Application of a bayesian graded response model to characterize areas of disagreement between clinician and patient grading of symptomatic adverse events

Background: Traditional concordance metrics have shortcomings based on dataset characteristics (e.g., multiple attributes rated, missing data); therefore it is necessary to explore supplemental approaches to quantifying agreement between independent assessments. The purpose of this methodological paper is to apply an Item Response Theory (IRT)-based framework to an existing dataset that included unidimensional clinician and multiple attribute patient ratings of symptomatic adverse events (AEs), and explore the utility of this method in patient-reported outcome (PRO) and health-related quality of life (HRQOL) research. Methods: Data were derived from a National Cancer Institute-sponsored study examining the validity of a measurement system (PRO-CTCAE) for patient self-reporting of AEs in cancer patients receiving treatment (N = 940). AEs included 13 multiple attribute patient-reported symptoms that had corresponding unidimensional clinician AE grades. A Bayesian IRT Model was fitted to calculate the latent grading thresholds between raters. The posterior mean values of the model-fitted item responses were calculated to represent model-based AE grades obtained from patients and clinicians. Results: Model-based AE grades showed a general pattern of clinician underestimation relative to patient-graded AEs. However, the magnitude of clinician underestimation was associated with AE severity, such that clinicians’ underestimation was more pronounced for moderate/very severe model-estimated AEs, and less so with mild AEs.
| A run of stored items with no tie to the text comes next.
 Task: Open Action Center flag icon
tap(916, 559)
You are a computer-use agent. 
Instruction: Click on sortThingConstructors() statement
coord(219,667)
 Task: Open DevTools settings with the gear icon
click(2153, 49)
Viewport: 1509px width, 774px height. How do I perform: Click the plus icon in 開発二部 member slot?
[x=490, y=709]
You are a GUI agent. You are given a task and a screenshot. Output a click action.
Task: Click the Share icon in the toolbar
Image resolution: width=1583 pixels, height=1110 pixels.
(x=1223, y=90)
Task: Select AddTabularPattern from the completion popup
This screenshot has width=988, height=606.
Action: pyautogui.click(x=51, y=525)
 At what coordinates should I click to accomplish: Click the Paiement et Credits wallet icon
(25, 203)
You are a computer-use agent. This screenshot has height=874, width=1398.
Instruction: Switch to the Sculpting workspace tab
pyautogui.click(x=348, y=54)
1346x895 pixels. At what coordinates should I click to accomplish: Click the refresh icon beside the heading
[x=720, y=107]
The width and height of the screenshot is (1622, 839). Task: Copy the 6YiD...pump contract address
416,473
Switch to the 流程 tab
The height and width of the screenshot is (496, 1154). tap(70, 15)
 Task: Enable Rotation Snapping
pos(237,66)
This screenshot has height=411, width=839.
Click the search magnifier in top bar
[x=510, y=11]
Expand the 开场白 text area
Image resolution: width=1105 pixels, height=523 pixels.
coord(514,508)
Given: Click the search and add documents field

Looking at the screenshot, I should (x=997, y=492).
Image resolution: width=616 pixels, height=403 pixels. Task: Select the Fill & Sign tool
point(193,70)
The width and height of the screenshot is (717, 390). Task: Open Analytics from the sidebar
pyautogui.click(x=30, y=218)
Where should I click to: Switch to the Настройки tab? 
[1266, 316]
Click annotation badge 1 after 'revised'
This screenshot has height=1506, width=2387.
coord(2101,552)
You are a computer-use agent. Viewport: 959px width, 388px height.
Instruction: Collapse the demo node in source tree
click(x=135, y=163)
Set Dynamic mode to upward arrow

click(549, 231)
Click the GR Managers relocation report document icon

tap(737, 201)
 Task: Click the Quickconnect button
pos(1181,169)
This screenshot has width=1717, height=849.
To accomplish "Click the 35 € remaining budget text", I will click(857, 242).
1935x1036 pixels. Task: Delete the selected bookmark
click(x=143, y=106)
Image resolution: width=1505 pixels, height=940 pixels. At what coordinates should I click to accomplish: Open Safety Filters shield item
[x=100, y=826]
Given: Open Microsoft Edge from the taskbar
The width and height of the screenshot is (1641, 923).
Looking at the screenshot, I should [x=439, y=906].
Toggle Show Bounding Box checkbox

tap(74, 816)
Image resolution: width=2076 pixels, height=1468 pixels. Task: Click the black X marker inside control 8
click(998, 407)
Conclusions: The Bayesian IRT approach reconciles multiple symptom attributes and elaborates on the patterns of clinician-patient non-concordance beyond that provided by traditional metrics. This IRT-based technique may be used as a supplemental tool to detect and characterize nuanced differences in patient-, clinician-, and proxy-based ratings of HRQOL and patient-centered outcomes. Trial registration: ClinicalTrials.gov NCT01031641. Registered 1 December 2009.